Wattleseed & macadamia brownies

June 12, 2021

   

I'm not sure how many brownie recipes one food blog needs, but this food blog is all the better for including the one appearing in Warndu Mai (Good Food) Cookbook. I received this cookbook as a very thoughtful gift for my last birthday, from a group of friends I met through blogging. The book is centred around native ingredients, and how we can introduce them into our cooking.
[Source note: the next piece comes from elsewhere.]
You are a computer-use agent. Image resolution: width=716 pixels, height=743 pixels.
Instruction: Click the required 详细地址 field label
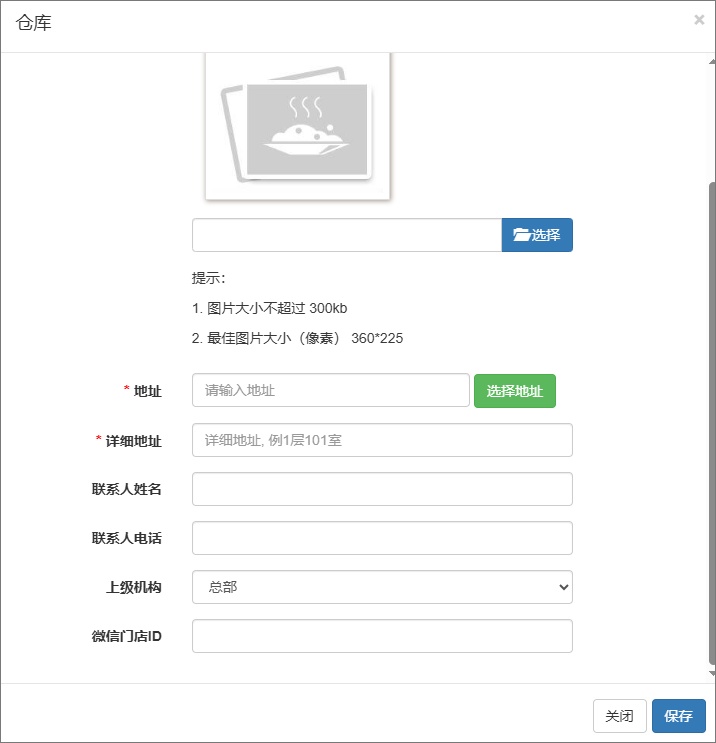(133, 440)
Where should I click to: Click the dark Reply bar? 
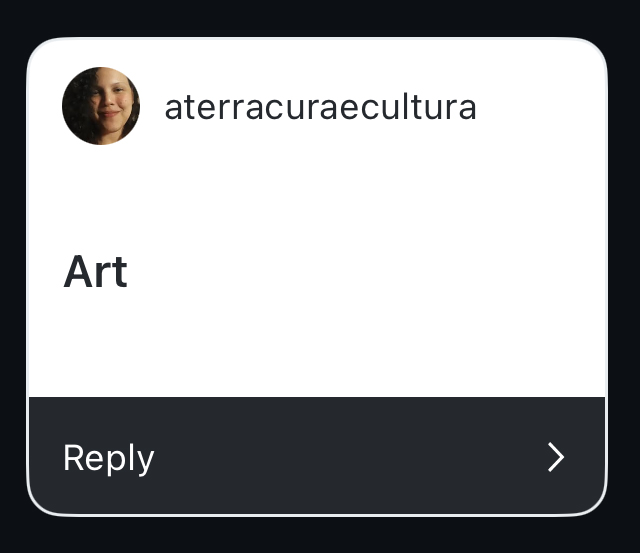click(x=316, y=456)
There are simple, daily foods like wattleseed coffee and native tea, damper, and wild raspberry jam, through to celebration desserts such as Illawarra plum and lemon myrtle limoncello trifle, and strawberry gum pavlova. There's plenty of bush meat recipes (kangaroo, seafood, emu and crocodile) and even a green ant citronello for the non-veg*ns.

A brownie isn't quite so daring, but it's the winter pandemic-lockdown comfort food I was drawn to make and eat. I was low on wattleseed, so I topped up at Gewürzhaus, and I'll try to plan ahead and buy from Mabu Mabu in future. Then there were a couple of substitutions for convenience: golden syrup instead of carob syrup, and walnut oil instead of macadamia oil. I can see a couple more that would earn this vegan status: margarine instead of butter, and perhaps aquafaba instead of the egg whites.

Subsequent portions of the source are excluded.